Aim — Format the listing from its start through the line containing "click(x=89, y=158)", inclusive, as a Markdown table with the columns Row and Line, one numbered row per line and blank lines skipped. Omit the pictures.

Records for the exercise —
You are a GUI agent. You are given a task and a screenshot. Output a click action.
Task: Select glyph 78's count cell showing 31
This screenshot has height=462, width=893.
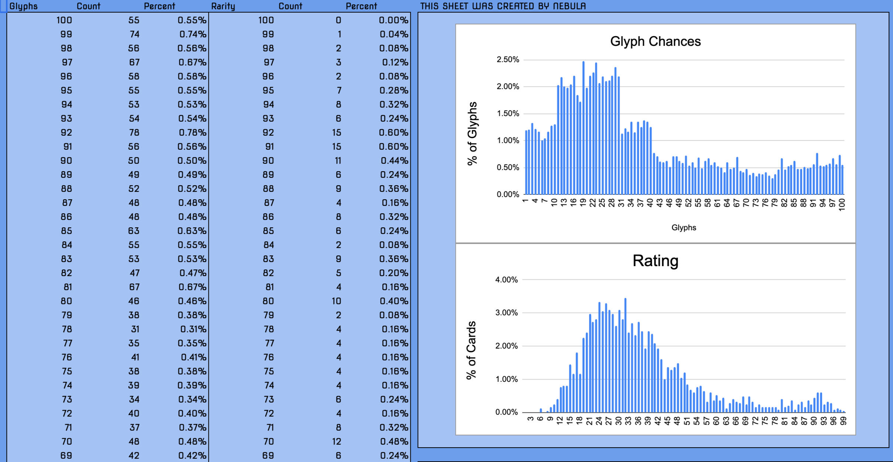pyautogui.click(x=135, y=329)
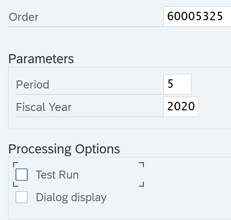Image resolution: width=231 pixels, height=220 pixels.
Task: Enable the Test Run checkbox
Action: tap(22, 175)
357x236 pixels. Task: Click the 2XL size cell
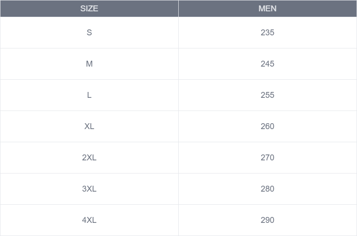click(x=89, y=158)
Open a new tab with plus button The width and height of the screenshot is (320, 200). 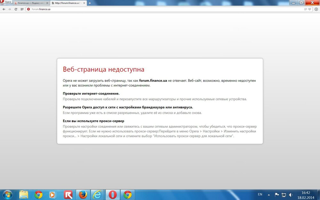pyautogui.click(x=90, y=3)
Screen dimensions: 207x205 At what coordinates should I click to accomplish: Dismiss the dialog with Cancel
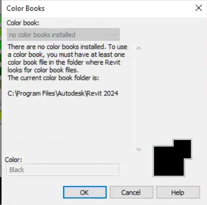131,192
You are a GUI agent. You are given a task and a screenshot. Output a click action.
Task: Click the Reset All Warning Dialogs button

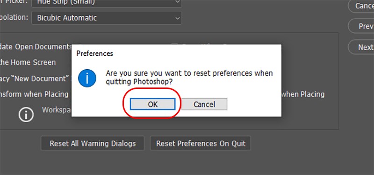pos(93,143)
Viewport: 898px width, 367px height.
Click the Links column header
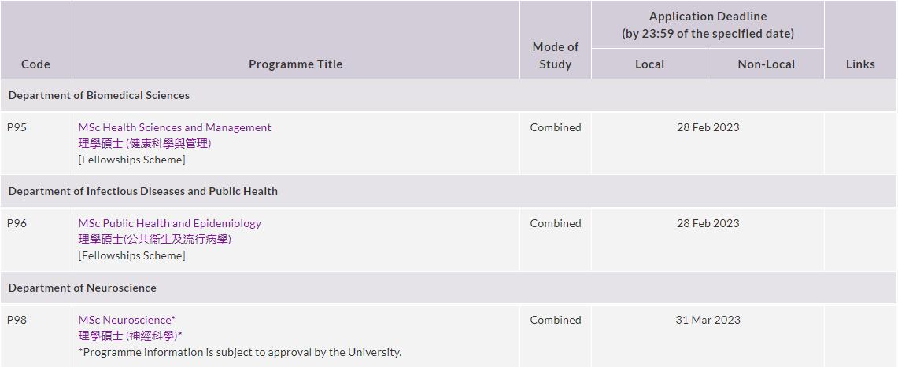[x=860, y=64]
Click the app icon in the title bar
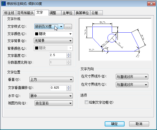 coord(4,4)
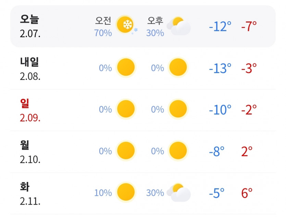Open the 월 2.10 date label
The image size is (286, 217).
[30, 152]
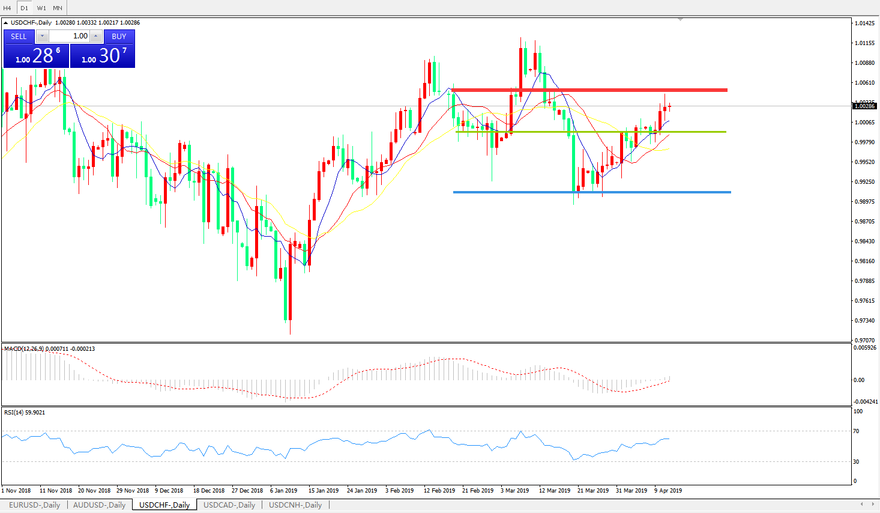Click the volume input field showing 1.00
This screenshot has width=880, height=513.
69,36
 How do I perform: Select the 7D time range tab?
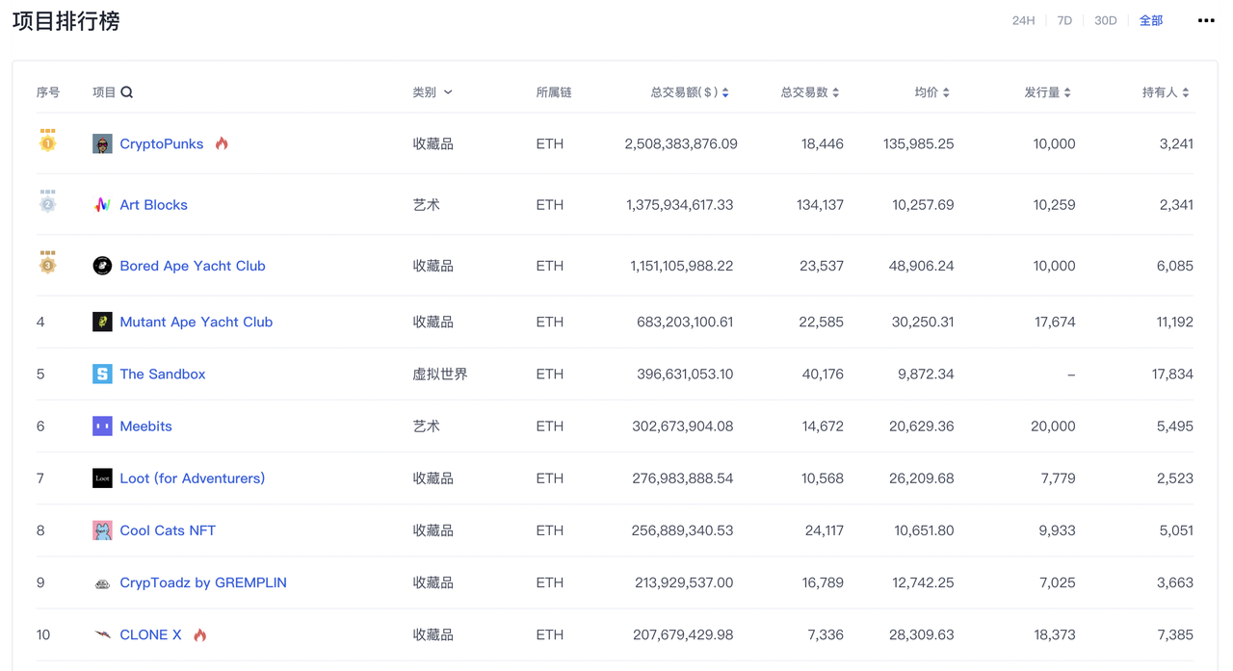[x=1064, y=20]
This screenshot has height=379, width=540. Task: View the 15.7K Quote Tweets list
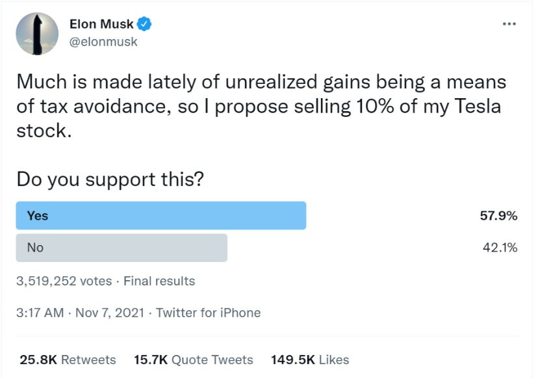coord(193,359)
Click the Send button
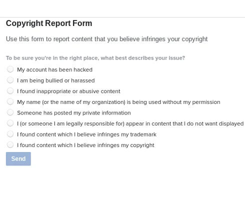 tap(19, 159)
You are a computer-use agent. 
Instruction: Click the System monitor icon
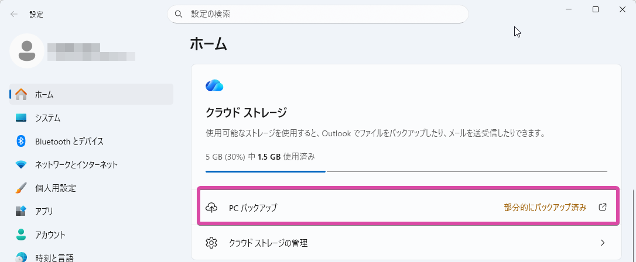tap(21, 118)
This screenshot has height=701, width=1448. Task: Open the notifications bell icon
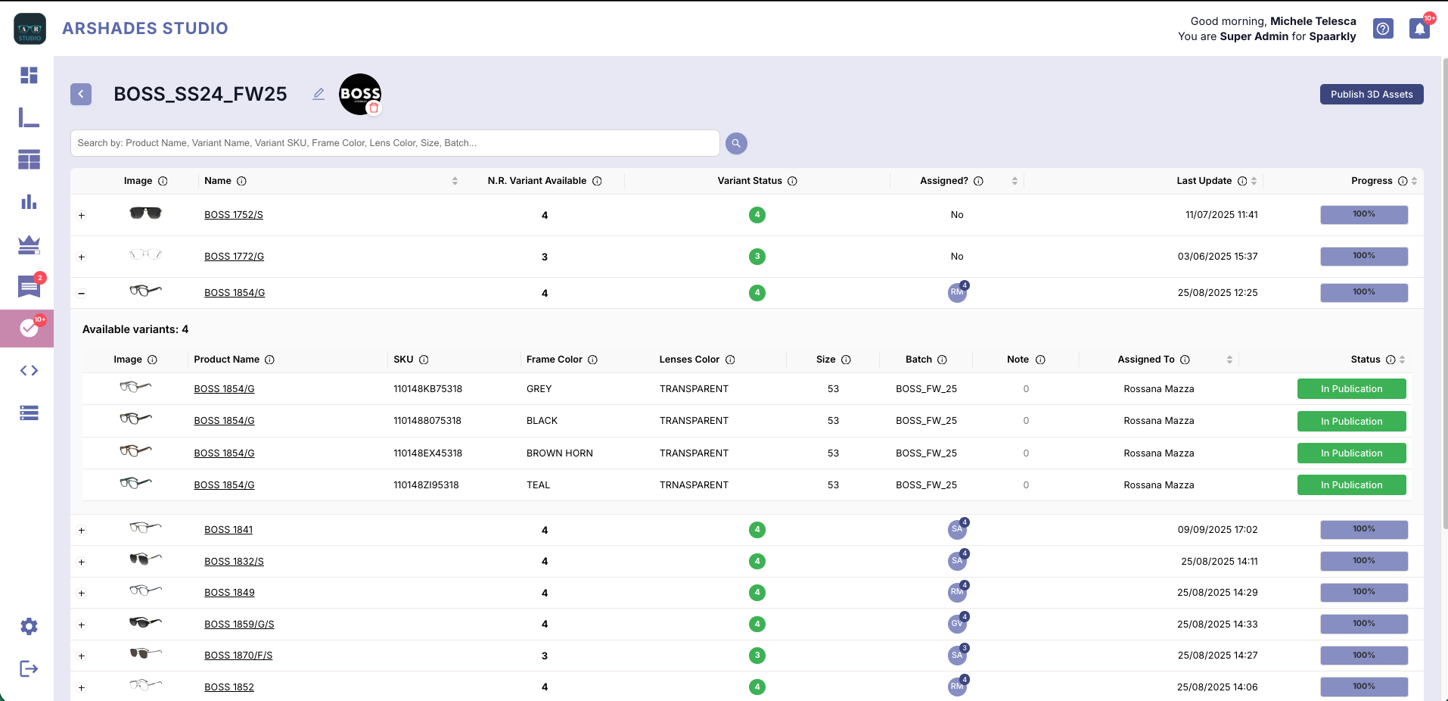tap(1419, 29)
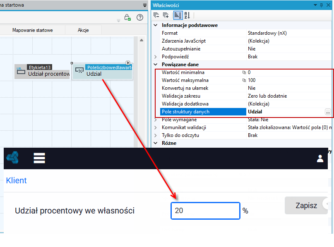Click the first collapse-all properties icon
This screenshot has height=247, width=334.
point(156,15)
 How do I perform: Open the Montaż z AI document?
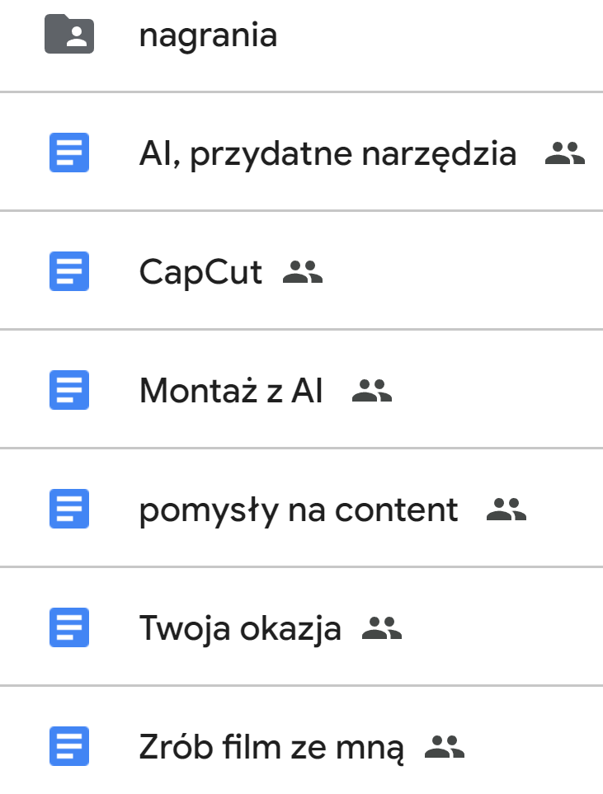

Complete answer —
| Row | Line |
|---|---|
| 1 | You are a GUI agent. You are given a task and a screenshot. Output a click action. |
| 2 | Task: Select glyph 78's count cell showing 31 |
| 3 | This screenshot has height=462, width=893. |
| 4 | pyautogui.click(x=135, y=329) |
| 5 | Image resolution: width=231 pixels, height=220 pixels. |
| 6 | Task: Enable the Test Run checkbox |
| 7 | Action: tap(22, 175) |
| 8 | 357x236 pixels. Task: Click the 2XL size cell |
| 9 | click(x=89, y=158) |